「一生」
ラストシーンのないお芝居は
いつまでも続くのでしょうか
無意味に叫んだり 喚(わめ)きちらしたり
なにしろ幕が下りないのですから
それはそれはつらいことだと思います
いつかは消えていく
いつかは忘れ去られる
ほんの一欠片(ひとかけら)の思い出が
誰かの心に残れば
それはそれで満足です
近頃 こんな事を考えるのも
それなりに充分生きて来たからかも
知れません
感謝の気持ちだけが丸い渦になって
心の中程で回っています
東京都小平市住の詩人、市野みちさんから第6詩集となる『風は笑って』をご恵投いただいた。

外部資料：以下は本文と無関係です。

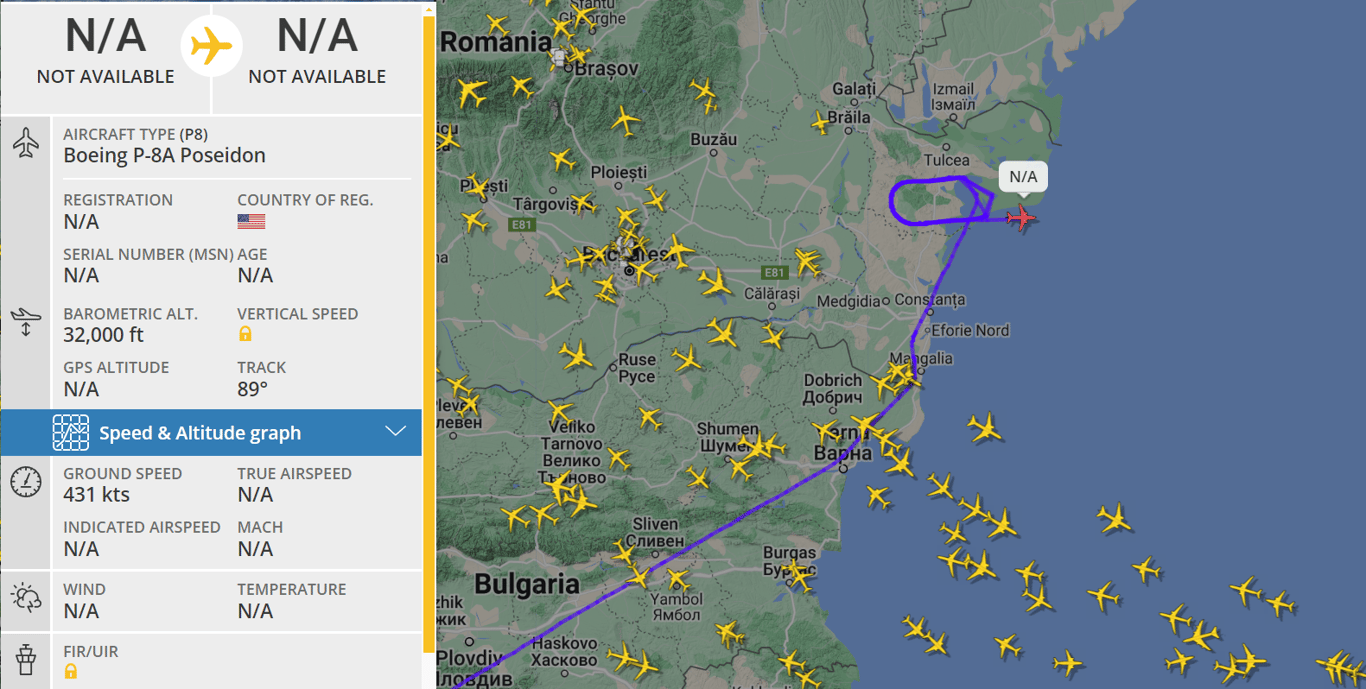Open the Speed & Altitude graph section
This screenshot has width=1366, height=689.
tap(200, 433)
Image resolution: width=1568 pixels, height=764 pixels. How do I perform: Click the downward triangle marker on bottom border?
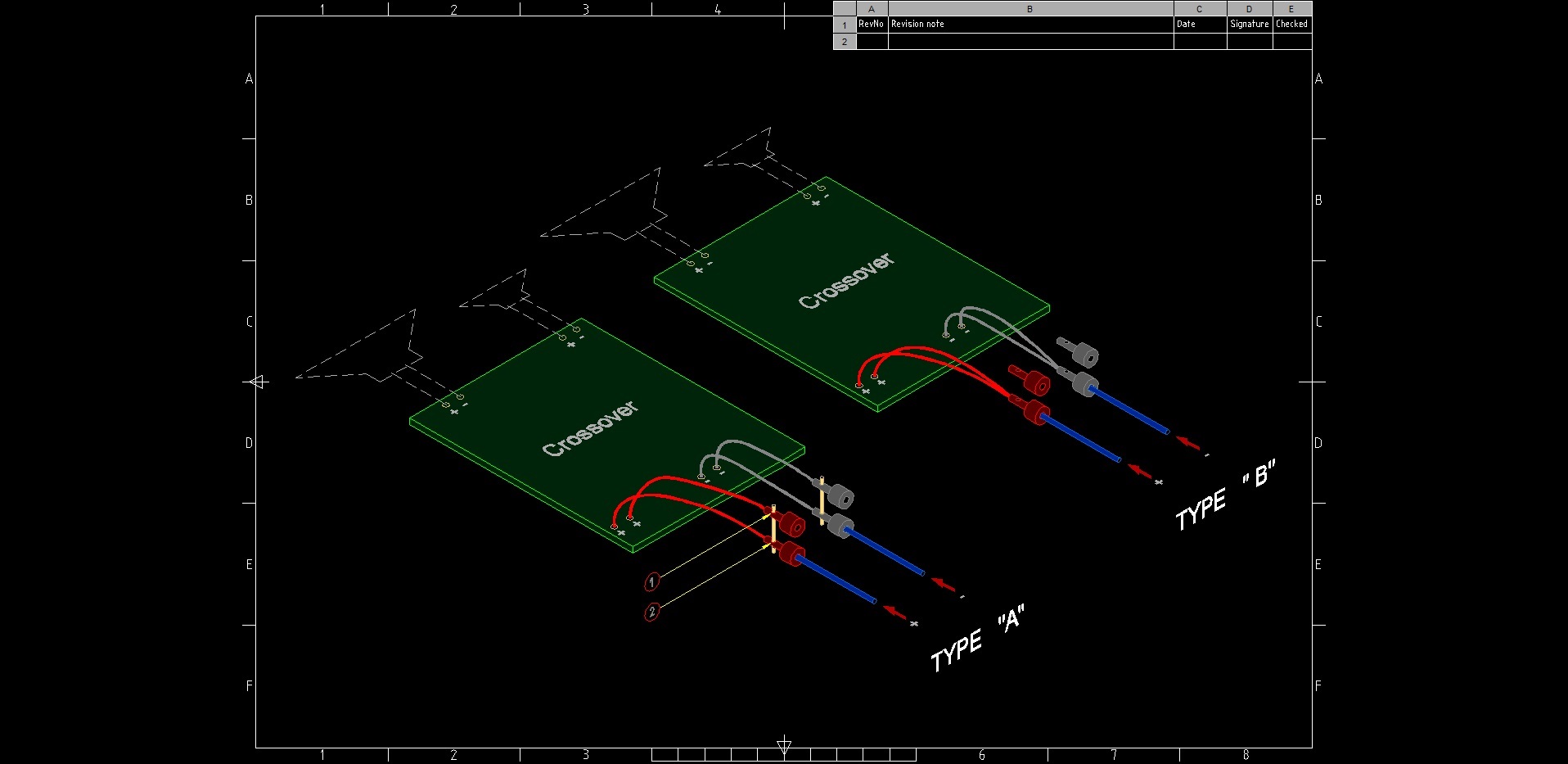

紹介した「一生」は当詩集の帯文にも使われている作品。
自身の生き方を振り返りながら、誰かに語りかけるように、そして自身に語り聞かせるように、
平易な言葉で奥の深さを表現している。
<それなりに充分生きて来たからかも/知れません>と表出しつつ、収録作品「教えて」では、
<どうにもしっくりしない人生です(以下略)/人はこの世に生まれ落ちた時から/心の片すみ
に/違和感を覚えつつ/年齢を重ねているのかも知れません>と吐露する揺れに共感した。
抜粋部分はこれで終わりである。